[Stored data]
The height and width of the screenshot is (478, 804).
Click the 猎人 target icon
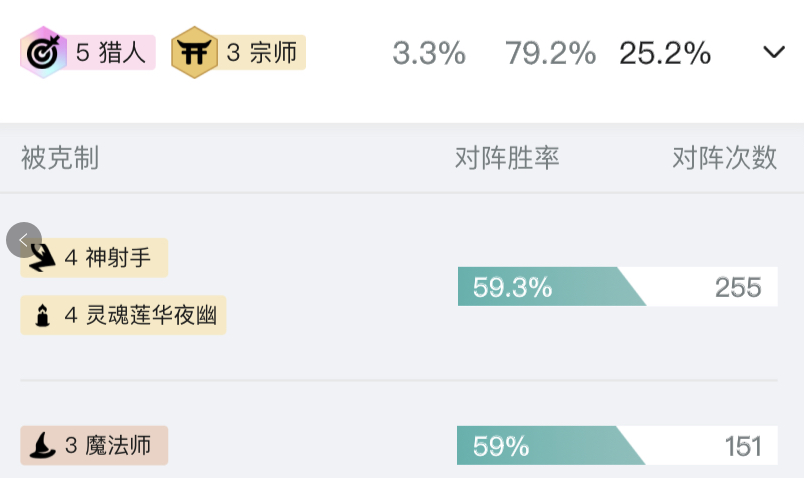pos(42,53)
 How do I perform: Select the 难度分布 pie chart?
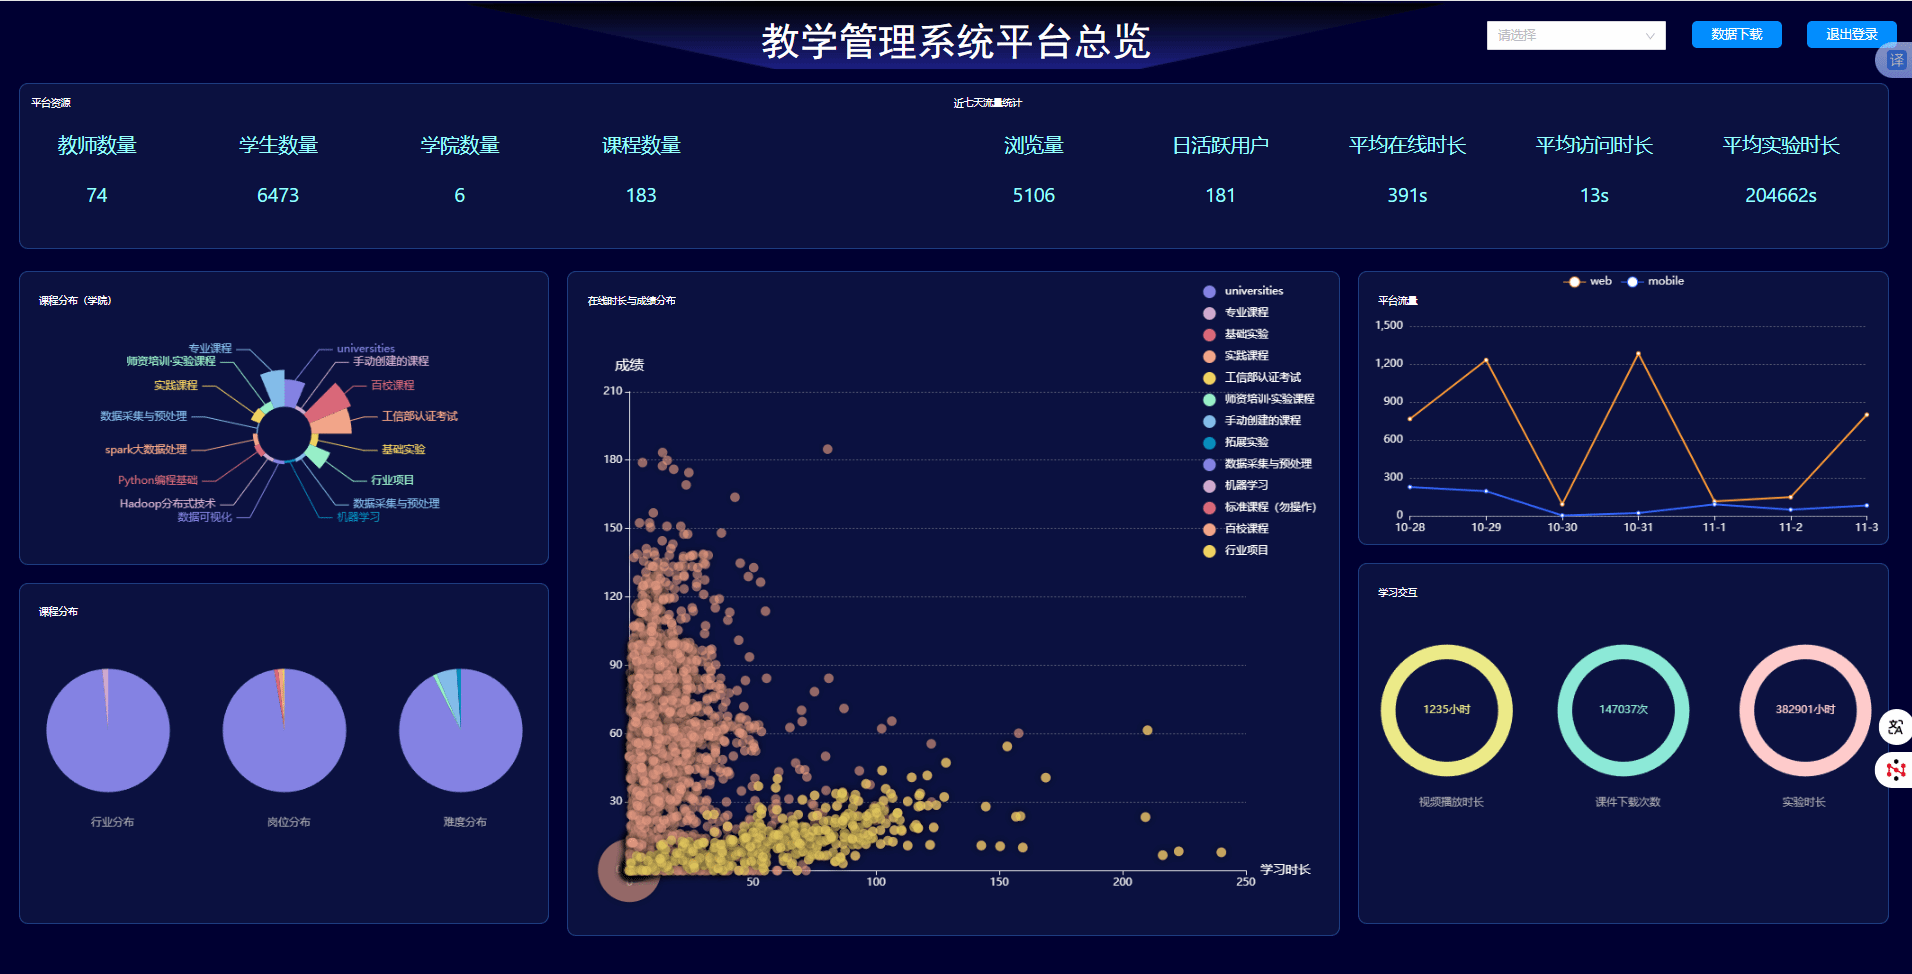point(460,731)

> Assignment: Could you output the lines above exactly, with no pictures included?

> Output for this task:
The height and width of the screenshot is (478, 804).
Click the 猎人 target icon
pos(42,53)
 How do I perform: Select the 难度分布 pie chart?
point(460,731)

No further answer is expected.